Provided text >>
_ _ _

Catherine Toyooka, a Silicon Valley-based sex educator and founder of Catherine Coaches, a dating and sexuality education company, sees this difficulty firsthand. “They want to do the right thing,” she says of the young people who take her classes, “but it’s not really the easiest thing to talk about. They don’t have the skills.”
Adds Boonstra, “It takes a certain practice or finesse to be comfortable talking with your partner about sex and the use of contraception or condoms.”
Many young adults also have deep-rooted — and occasionally conflicting — feelings about becoming parents. Though they may not be ready for children at this point, many want kids someday, and 32% of those polled by the National Campaign said they’d be “very pleased” or “a little pleased” to find out that they or their partner were pregnant.
The percentage of men who reported that they would be pleased in the event of an unintended pregnancy was more than twice that of women.
But whatever the reasons behind it, no amount of magical thinking will negate the fact that ambivalence about safe sex can — and does — have lasting consequences.
Many common sexually transmitted infections can lead to serious health problems. Chlamydia, if left untreated, can cause infertility, and late-stage syphilis can be fatal.

_ _ _

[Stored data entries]
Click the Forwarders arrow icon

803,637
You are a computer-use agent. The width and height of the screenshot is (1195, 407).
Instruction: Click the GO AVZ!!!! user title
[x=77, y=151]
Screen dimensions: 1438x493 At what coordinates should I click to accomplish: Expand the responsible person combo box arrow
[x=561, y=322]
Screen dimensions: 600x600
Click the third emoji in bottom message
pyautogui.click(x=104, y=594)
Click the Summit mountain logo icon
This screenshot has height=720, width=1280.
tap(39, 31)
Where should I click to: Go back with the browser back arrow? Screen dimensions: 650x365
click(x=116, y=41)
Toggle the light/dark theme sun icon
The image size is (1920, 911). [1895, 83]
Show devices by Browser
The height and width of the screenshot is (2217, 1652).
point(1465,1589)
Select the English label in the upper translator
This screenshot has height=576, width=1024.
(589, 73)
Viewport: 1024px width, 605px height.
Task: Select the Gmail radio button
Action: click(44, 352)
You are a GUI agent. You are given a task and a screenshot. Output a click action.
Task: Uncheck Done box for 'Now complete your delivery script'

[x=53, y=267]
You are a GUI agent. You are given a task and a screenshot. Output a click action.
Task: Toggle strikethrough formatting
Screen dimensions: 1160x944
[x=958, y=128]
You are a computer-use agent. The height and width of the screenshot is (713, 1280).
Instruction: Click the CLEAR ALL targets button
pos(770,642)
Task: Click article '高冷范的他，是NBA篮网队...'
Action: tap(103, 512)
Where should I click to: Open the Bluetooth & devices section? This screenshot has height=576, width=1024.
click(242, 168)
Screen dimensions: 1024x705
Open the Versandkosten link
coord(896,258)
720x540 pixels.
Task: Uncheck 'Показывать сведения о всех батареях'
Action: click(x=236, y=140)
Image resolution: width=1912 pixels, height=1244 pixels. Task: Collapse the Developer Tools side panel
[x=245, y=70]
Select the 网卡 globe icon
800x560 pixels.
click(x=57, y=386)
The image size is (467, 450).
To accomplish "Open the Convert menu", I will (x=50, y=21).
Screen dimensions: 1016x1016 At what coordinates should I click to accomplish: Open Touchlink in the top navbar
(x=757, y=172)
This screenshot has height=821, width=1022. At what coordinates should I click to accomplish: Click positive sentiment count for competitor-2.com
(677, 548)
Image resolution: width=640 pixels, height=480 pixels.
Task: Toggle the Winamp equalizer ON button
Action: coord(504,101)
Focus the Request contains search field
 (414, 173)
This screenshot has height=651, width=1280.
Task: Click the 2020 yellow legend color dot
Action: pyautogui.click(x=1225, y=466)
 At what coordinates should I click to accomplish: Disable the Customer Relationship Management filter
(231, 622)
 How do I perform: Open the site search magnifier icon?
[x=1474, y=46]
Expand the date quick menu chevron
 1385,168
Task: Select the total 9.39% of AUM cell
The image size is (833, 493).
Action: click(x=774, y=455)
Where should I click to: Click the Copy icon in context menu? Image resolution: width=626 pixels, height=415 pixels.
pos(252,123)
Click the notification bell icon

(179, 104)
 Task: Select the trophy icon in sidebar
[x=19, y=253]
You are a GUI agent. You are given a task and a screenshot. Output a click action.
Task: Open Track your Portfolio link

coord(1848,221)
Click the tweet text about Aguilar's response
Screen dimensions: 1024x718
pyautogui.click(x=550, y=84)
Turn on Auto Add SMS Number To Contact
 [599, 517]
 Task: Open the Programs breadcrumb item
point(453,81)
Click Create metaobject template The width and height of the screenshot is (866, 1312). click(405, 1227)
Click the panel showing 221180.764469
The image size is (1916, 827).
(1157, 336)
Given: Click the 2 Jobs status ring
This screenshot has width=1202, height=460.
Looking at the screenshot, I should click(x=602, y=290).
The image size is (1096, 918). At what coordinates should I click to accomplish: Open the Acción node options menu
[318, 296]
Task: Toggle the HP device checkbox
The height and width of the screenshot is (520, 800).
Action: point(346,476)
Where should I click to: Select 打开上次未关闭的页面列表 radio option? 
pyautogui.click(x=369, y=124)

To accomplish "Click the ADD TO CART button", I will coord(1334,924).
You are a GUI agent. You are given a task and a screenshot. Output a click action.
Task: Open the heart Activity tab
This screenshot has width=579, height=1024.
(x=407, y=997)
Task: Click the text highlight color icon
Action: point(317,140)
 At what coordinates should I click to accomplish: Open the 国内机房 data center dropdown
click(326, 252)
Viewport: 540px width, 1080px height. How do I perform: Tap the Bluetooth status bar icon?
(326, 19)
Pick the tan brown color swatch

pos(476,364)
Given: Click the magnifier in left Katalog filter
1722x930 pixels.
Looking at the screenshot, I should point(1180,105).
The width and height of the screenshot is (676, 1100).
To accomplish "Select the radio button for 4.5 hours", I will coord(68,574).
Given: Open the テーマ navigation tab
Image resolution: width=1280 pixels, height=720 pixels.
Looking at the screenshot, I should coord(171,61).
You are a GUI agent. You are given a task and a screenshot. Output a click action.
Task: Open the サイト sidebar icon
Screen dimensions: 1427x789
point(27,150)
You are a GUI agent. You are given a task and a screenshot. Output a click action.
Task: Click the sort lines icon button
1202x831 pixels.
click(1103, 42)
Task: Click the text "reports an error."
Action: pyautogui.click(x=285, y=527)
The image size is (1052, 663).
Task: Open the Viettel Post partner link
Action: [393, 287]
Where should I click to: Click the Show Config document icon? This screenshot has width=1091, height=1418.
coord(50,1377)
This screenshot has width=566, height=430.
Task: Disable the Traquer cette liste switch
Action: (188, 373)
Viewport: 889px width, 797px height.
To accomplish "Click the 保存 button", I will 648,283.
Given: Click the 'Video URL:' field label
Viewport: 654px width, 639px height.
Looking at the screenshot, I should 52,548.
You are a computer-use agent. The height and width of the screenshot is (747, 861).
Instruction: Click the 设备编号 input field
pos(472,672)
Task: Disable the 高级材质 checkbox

_ _ _

Things to do >>
a - Summarize the text on young adults and safe sex in two sentences.
b - Please print the part of the text on young adults and safe sex from "Many young adults" to "can be fatal.".
These rows have no connection to the text.

Per-task answers >>
a - Catherine Toyooka and Boonstra say young people want to do the right thing but lack the skills and practice to talk comfortably with a partner about sex, contraception, and condoms, and many young adults also have conflicting feelings about parenthood, with 32% of those polled saying they'd be pleased by a pregnancy. Whatever the reasons, ambivalence about safe sex has lasting consequences, since untreated chlamydia can cause infertility and late-stage syphilis can be fatal.

b -
Many young adults also have deep-rooted — and occasionally conflicting — feelings about becoming parents. Though they may not be ready for children at this point, many want kids someday, and 32% of those polled by the National Campaign said they’d be “very pleased” or “a little pleased” to find out that they or their partner were pregnant.
The percentage of men who reported that they would be pleased in the event of an unintended pregnancy was more than twice that of women.
But whatever the reasons behind it, no amount of magical thinking will negate the fact that ambivalence about safe sex can — and does — have lasting consequences.
Many common sexually transmitted infections can lead to serious health problems. Chlamydia, if left untreated, can cause infertility, and late-stage syphilis can be fatal.